New York City Workers' CompensationRecently, the New American discussed a survey that the Washington Examiner published regarding recipients of Social Security disability benefits. The New American reported that a 2009 study by the Social Security Administration showed that most recipients of federal disability checks acknowledged that finding a job was not a priority.

Both the New American and the original article in the Washington Examiner suggested that it was a bad thing that recipients of benefits didn't place a high priority on finding jobs. The articles called the disability program into question on the basis of these findings, suggesting that people who were receiving these benefits that did not deserve them and that the program itself was flawed as a result. Unfortunately, our Manhattan disability lawyers know that these opinions stem from a misunderstanding about the nature and purpose of the SSA disability benefits system.

People On Disability are Long-Term Disabled 

As the New American and the Washington Examiner both pointed out, returning to work is not a goal for 71 percent of recipients receiving SSDI benefits nor for 60 percent of SSI recipients. The report also indicated that 75 percent of SSDI recipients didn't think they'd return to work within five years and 65 percent of SSI recipients also didn't see a reentry into the labor force within the next five years.

The New American and the Washington Examiner reported these findings as if they were evidence that there was something wrong with the program or the recipients, who were described locked into a "way of life wherein government dependency is virtually assured."

Unfortunately, criticizing the disability program because people within the program cannot work is both unfair and misinformed.
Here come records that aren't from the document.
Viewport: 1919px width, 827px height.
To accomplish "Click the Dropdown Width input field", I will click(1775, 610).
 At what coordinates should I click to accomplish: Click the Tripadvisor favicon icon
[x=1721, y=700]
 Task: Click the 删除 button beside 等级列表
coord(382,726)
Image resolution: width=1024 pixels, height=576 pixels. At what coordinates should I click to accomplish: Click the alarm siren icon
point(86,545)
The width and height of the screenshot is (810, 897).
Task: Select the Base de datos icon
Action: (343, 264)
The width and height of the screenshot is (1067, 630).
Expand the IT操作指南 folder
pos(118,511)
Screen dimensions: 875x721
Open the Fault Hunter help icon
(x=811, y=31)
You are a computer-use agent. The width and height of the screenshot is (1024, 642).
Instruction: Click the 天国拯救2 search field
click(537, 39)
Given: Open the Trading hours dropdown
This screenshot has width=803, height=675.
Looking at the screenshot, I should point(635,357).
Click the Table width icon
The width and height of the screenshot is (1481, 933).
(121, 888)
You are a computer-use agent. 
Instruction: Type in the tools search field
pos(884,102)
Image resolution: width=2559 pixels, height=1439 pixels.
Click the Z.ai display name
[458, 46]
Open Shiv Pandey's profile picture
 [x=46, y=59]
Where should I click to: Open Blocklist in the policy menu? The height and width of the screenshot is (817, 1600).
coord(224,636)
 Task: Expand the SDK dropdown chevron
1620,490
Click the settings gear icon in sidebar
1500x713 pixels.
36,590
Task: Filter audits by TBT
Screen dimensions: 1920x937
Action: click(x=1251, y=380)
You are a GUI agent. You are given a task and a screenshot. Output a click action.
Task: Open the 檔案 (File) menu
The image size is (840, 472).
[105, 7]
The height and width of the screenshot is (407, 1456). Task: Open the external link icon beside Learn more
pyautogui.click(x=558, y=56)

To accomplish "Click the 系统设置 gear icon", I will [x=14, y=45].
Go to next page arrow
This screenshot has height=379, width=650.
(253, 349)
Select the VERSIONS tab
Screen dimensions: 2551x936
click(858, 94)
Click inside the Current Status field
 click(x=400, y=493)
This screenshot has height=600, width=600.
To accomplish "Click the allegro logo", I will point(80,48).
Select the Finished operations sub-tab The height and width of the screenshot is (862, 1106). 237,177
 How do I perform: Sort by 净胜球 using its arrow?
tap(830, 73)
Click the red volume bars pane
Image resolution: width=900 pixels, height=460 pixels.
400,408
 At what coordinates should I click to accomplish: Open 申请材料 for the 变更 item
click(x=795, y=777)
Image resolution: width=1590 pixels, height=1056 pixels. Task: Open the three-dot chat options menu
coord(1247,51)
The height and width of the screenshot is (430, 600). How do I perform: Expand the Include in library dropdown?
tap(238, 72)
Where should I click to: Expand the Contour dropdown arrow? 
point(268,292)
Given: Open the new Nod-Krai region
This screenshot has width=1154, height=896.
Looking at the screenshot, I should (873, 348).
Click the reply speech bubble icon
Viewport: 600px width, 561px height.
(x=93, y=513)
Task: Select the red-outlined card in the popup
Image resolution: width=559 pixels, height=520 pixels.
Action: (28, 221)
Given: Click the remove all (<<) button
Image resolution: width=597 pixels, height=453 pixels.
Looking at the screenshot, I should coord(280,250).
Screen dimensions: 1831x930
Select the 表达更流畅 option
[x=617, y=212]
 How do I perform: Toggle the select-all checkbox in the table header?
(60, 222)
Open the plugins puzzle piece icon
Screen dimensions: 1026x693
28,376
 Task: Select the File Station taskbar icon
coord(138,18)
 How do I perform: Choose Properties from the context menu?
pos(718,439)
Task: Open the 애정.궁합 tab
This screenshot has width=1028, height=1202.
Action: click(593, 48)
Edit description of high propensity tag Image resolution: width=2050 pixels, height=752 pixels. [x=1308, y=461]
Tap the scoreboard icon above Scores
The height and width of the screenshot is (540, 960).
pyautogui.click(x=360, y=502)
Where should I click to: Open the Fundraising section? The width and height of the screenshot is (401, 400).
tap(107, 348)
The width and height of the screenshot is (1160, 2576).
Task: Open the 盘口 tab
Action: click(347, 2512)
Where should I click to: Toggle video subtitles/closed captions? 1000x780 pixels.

The very purpose of disability benefits through the Social Security Administration is to provide a social safety net for people who are too severely disabled to work. In order to qualify for benefits, applicants must have a severe disabling medical condition that has lasted a year, that will last a year or that is expected to result in death. The condition also must significantly interfere with the ability to perform work tasks.

People whose disabilities are severe enough to become eligible for benefits are, by definition, too disabled to work, have been for a long time and will be for the long term. It is natural that those who are receiving benefits would not place a high priority on work and would not be looking for work. Many of those who are receiving benefits can barely get through the day, so finding a job is not likely to be on the top of their list of things to do.

While articles such as these news stories may seem to be incorrect but harmless analyses of the disability benefits program, problems stem when misinformation about the SSA disability benefits system prompt cries for changing the system. Applying for benefits is hard enough already with a denial rate above 50 percent for most first-time applicants. It would be dangerous and significantly undermine the social safety net to make any changes that make it even harder for the disabled to get help from the Social Security Administration.